The Plastic Bag Store show then takes the audience on a tour of the museum made by the man of the future and containing the objects he identified. The museum features lighters labeled as holy water containers, toothbrushes labeled as children's dolls, water bottles labeled as letter containers and lids with straws labeled as compasses.
Frohardt and three other people worked on making the products. There was also a team of five puppeteers, a composer, a cinematographer and a sound designer. During the tour there were six people involved, including a couple of technical people and a few performers.
The Plastic Bag Store premiered in New York in 2020, and it has toured in Chicago; Los Angeles; Austin, Texas; and Adelaide, Australia. Frohardt was unable to announce any future plans but does confirm that the art installation will be continuing to tour.
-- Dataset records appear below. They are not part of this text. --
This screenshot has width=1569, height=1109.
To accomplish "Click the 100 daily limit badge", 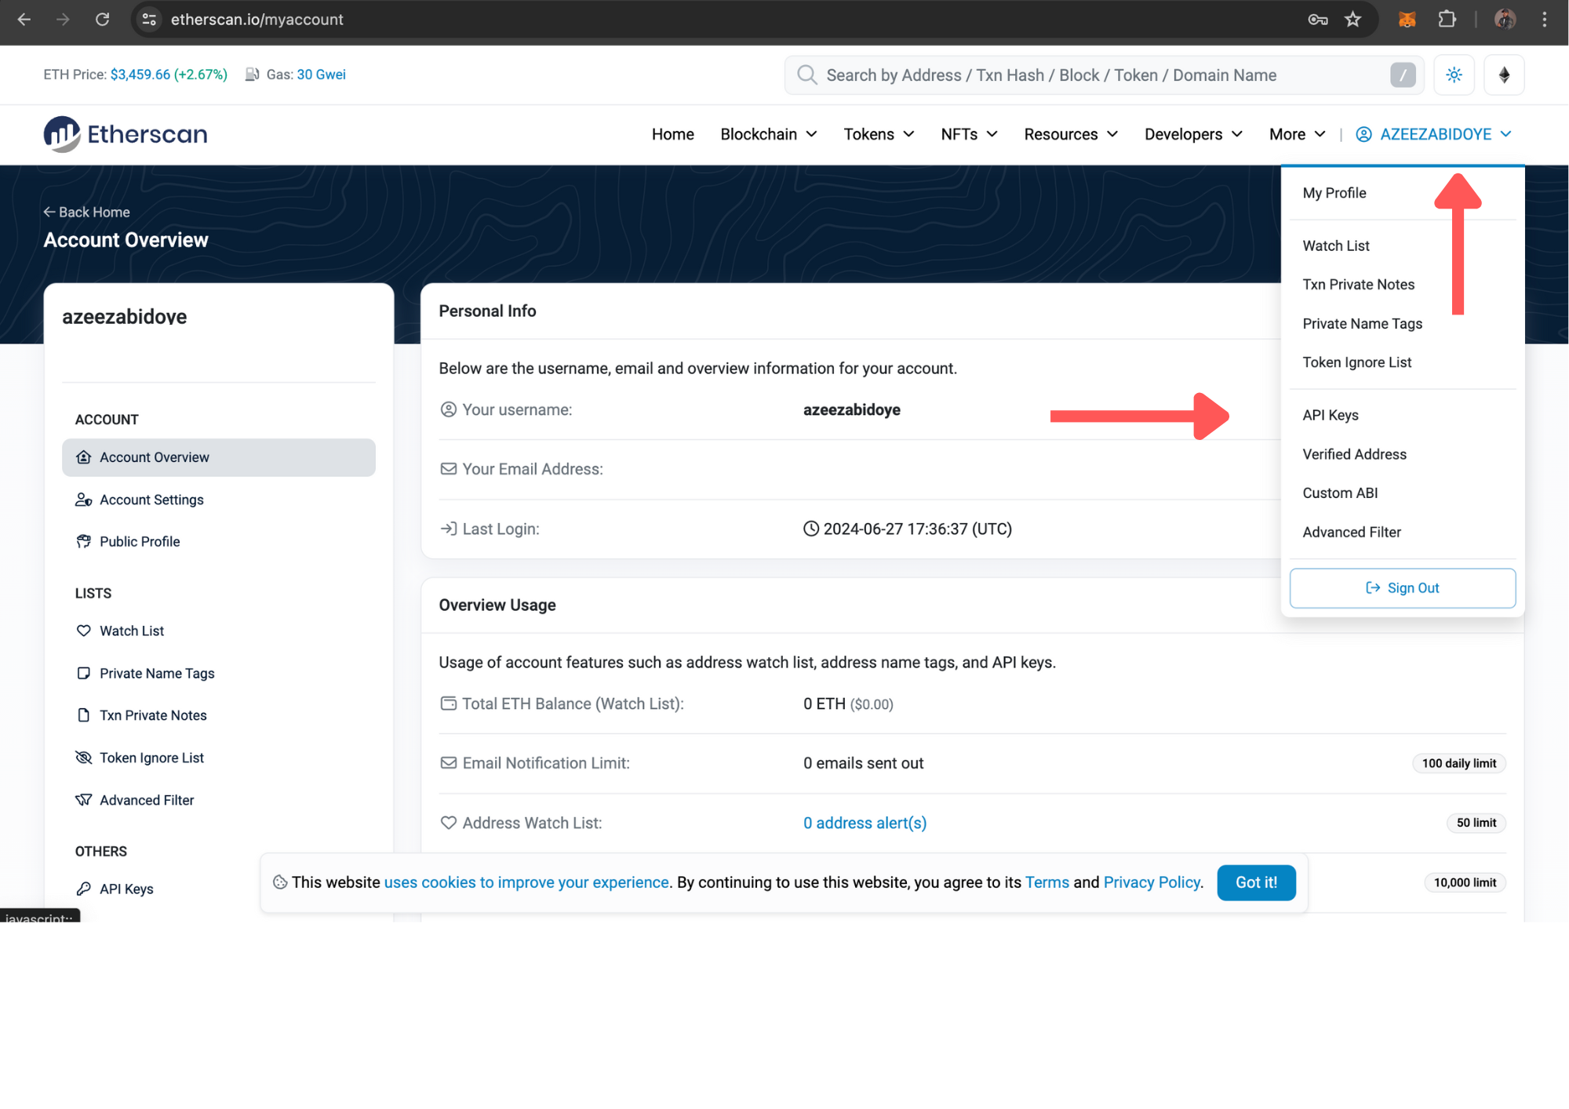I will tap(1458, 762).
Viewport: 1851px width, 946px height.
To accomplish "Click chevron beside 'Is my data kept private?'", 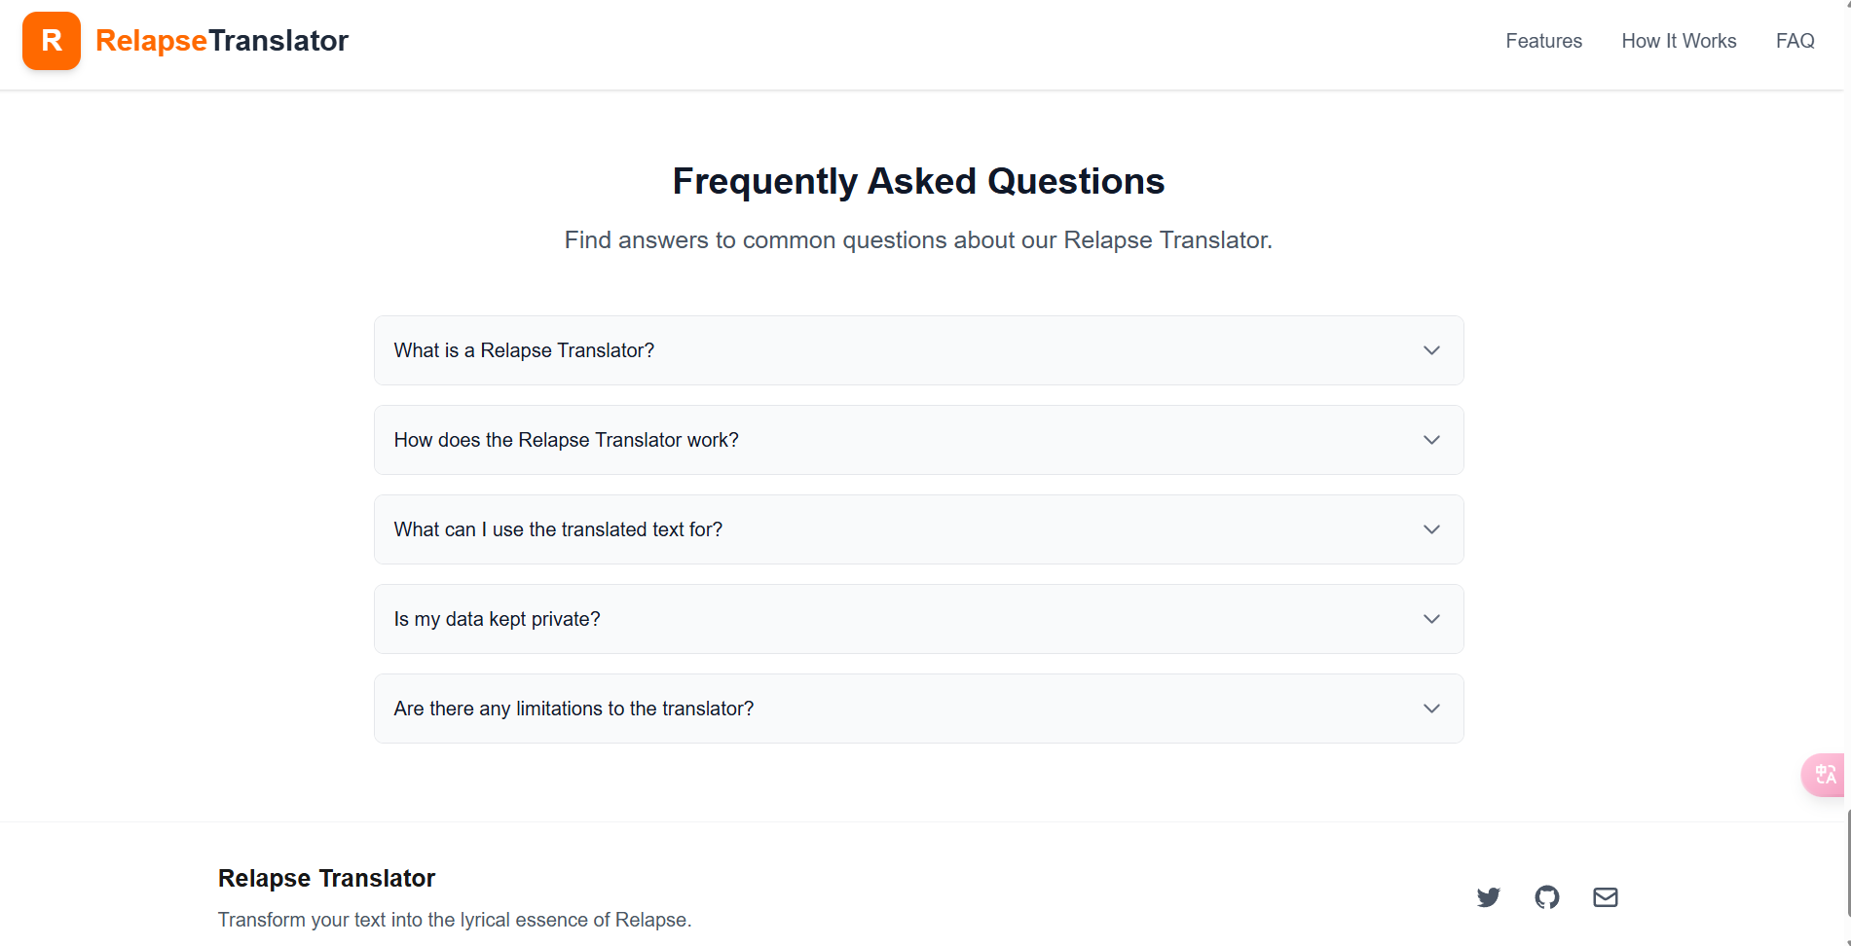I will (1430, 619).
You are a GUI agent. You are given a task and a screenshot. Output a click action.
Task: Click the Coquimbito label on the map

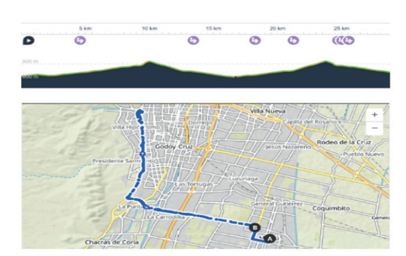[331, 208]
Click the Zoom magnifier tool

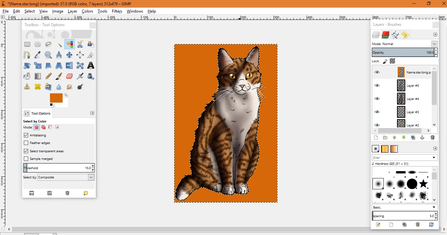pos(48,55)
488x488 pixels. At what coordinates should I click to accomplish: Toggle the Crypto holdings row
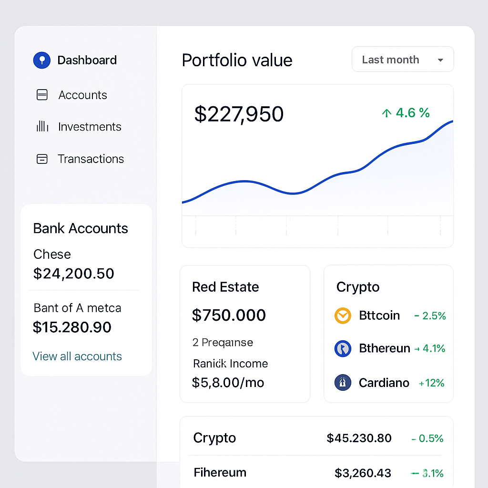tap(316, 438)
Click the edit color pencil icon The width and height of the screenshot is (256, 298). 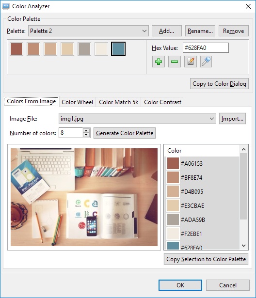pyautogui.click(x=191, y=62)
"I would love for it to, like, continue to tour or just find a home where it could stay open in one location," Frohardt said. "I wish that it would be irrelevant someday, but I don't know if it will be."
The Plastic Bag Store is on display in Ann Arbor until Sunday, Feb. 5 at the 777 building as a partnership with University of Michigan Museum of Art, University Musical Society and the Graham Sustainability Institute.